§ **Exercise goal**
Read the lines below and count those that have the word "Switch". Respond with the number only.

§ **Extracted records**
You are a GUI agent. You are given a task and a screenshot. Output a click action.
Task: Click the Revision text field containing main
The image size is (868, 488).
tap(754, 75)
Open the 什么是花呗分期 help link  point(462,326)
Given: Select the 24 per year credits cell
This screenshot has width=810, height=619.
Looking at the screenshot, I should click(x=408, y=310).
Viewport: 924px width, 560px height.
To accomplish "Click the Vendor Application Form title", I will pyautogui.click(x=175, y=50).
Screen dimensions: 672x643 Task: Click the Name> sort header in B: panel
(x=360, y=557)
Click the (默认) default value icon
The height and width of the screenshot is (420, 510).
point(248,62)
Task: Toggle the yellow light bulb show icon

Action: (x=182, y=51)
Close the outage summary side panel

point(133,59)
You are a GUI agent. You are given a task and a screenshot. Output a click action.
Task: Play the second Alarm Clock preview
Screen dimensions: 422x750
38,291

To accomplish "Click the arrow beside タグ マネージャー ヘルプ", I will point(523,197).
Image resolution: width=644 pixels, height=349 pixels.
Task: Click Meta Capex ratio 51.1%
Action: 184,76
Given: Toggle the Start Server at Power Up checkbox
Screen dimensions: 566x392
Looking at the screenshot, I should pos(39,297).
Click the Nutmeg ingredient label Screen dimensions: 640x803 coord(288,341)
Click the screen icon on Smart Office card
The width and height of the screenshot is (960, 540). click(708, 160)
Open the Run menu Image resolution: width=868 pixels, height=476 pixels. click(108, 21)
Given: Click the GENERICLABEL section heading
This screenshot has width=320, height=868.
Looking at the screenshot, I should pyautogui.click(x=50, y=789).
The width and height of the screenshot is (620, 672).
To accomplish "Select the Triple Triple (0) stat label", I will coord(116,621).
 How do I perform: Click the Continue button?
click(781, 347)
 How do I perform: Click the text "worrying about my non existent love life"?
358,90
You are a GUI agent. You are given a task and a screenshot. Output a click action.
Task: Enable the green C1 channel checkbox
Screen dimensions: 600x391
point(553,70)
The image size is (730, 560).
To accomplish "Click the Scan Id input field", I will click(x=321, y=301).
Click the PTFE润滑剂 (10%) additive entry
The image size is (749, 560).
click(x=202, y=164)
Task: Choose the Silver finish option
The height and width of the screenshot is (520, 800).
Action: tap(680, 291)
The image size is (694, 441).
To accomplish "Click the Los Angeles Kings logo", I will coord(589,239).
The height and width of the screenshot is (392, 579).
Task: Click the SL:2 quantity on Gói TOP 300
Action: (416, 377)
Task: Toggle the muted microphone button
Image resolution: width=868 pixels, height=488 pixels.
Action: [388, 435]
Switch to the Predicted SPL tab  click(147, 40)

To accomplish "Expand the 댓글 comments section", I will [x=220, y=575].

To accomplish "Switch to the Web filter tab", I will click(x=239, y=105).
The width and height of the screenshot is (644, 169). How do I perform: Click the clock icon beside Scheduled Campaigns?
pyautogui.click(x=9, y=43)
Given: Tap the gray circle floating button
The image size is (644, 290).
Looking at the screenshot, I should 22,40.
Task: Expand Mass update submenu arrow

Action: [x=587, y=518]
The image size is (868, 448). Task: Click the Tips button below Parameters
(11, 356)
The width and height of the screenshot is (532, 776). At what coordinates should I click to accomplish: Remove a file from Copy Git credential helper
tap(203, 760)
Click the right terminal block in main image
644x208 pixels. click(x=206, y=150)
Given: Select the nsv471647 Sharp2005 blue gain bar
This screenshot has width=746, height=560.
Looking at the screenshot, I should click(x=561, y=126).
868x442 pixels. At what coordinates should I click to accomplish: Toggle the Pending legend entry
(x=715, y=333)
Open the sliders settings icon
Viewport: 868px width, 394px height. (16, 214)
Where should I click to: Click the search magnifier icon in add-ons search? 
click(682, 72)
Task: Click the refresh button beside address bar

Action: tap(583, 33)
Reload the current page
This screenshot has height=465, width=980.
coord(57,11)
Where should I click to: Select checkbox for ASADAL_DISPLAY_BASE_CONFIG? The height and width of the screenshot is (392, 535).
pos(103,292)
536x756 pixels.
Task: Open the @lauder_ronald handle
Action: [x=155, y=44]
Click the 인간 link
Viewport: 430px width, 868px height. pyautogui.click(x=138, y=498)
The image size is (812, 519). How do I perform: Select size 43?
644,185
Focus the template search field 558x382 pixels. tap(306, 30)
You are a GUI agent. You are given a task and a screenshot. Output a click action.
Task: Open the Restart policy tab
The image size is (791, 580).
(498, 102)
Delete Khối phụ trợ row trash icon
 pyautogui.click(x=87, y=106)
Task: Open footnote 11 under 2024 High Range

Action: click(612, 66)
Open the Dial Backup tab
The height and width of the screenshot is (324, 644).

§ **Answer area**
2